All things considered, I am neutral on the stock, as the risks seem just as high as the potential rewards. If things go right for Beyond Meat, more double-digit single-day surges could easily be in the cards. Perhaps the latest and greatest iteration of its line-up could help it come roaring back.
In the meantime, if the plant-based meat substitute’s latest innovation isn’t in for another sizzle, shareholders could face some serious dilution as one capital raise could potentially lead to another. And dip-buyers who nibbled on the way down could find out in a hurry that it is still possible to lose money with a stock that’s shed a vast majority of its value.
As a fan of the product, I am watching the company closely as it looks to navigate through these trying times. While I hope the company can make it out of the rut, hope alone is not enough to warrant punching a ticket into the stock.
A Value Play Without Much Room for Error
The million-dollar question remains: is BYND stock a great value play, or is it more of a trap that could stand to wallop bottom fishers in the name? It’s pretty hard to tell at this point, in my humble opinion. Though it could go either way, there are some encouraging developments that may be enough to fuel a bull case for those enough to brave the choppy waters in Beyond Meat stock.
Indeed, if Beyond Meat proves to be undervalued, it could be massively undervalued. At the same time, it’s unclear how much shareholders stand to be diluted should one capital raise lead to another.
Sure, the stock has shed more than 96% of its value from its 2019 peak levels. But that doesn’t mean you can’t lose money by betting on it while it’s trading at around $8, especially if you’re easily rattled by wild market swings.
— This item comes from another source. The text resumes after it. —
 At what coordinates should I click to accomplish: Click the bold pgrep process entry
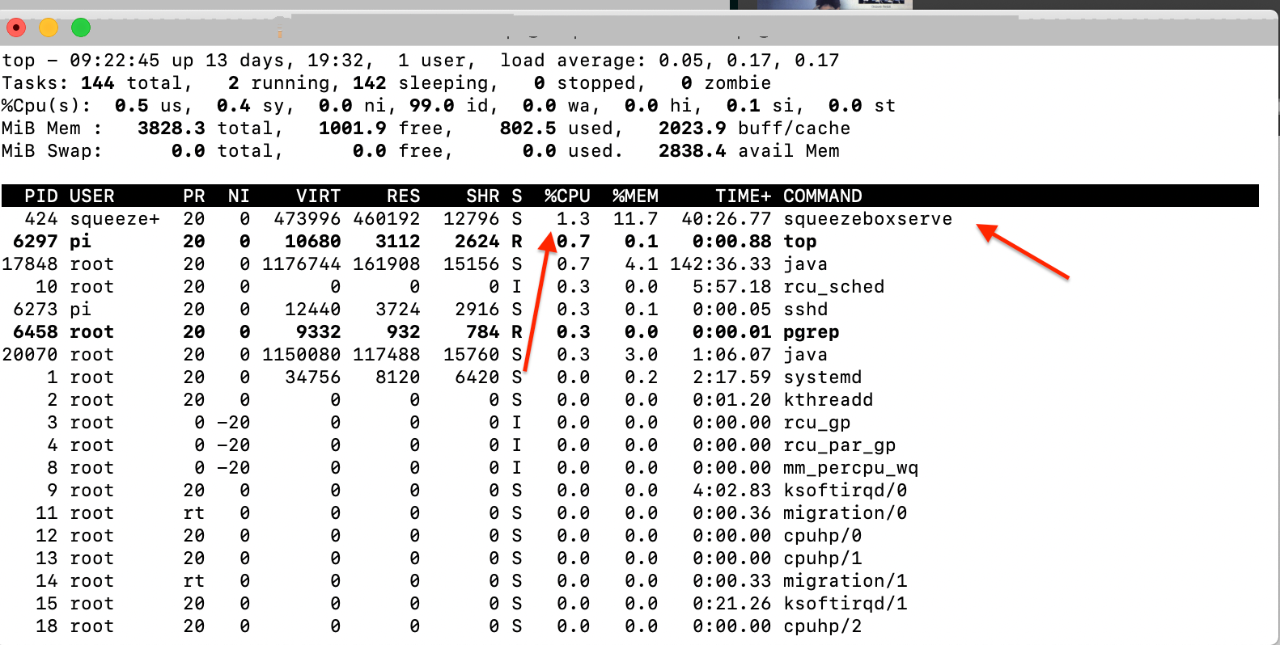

That said, if you’ve got a strong stomach, believe in the product, and have faith in management, I think BYND stock stands out as one of the most intriguing high-risk bets out there as it looks to invest deliberately in what the firm hopes could turn the tides.
For now, the alternative meat market looks really tough to predict, with new entrants and numerous headwinds (alternative meat is no longer novel, GLP-1 drugs could curtail appetites for food firms as a whole) that could continue to act against Beyond Meat.
Indeed, it’s hard to believe that the firm has a market cap of a mere $527 million. It’s been a massive fall from grace. And though the company stated that it has enough cash to make it through the next year, I think a capital raise is unavoidable at this juncture. After all, 12 months doesn’t seem like a long enough time frame to pull off an epic turnaround.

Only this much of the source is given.